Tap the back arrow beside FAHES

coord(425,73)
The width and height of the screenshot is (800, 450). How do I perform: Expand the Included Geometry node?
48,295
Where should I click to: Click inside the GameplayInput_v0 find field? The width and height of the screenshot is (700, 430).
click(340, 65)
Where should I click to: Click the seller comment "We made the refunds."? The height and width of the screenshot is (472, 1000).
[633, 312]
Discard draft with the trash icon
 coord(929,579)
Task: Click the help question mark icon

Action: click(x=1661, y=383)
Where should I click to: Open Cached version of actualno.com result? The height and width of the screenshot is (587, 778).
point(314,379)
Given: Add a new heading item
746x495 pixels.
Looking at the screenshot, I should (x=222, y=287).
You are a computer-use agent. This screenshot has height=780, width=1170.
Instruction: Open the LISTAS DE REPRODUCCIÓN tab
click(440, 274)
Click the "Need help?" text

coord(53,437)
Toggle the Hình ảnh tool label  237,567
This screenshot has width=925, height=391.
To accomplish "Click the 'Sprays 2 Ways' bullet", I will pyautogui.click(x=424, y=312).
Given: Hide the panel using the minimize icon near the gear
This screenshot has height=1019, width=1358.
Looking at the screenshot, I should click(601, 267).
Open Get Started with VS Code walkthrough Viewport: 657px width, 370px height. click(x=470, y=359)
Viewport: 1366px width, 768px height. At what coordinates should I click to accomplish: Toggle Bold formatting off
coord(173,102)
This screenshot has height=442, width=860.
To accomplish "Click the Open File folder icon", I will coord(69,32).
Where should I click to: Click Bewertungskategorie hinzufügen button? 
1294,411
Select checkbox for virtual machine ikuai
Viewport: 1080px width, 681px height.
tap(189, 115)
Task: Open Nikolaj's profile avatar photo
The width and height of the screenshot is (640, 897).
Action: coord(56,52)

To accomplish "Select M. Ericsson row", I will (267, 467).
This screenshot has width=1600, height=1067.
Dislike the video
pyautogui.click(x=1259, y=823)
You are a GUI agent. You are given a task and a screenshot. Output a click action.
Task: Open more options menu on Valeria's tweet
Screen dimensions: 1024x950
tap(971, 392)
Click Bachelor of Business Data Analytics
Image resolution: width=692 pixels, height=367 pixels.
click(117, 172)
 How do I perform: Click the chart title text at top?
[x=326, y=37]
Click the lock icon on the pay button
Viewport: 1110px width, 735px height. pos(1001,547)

WHAT THIS TASK INVOLVES
Using the listing, count the lines holding the word "will" and write down that number alone.

RESULT
3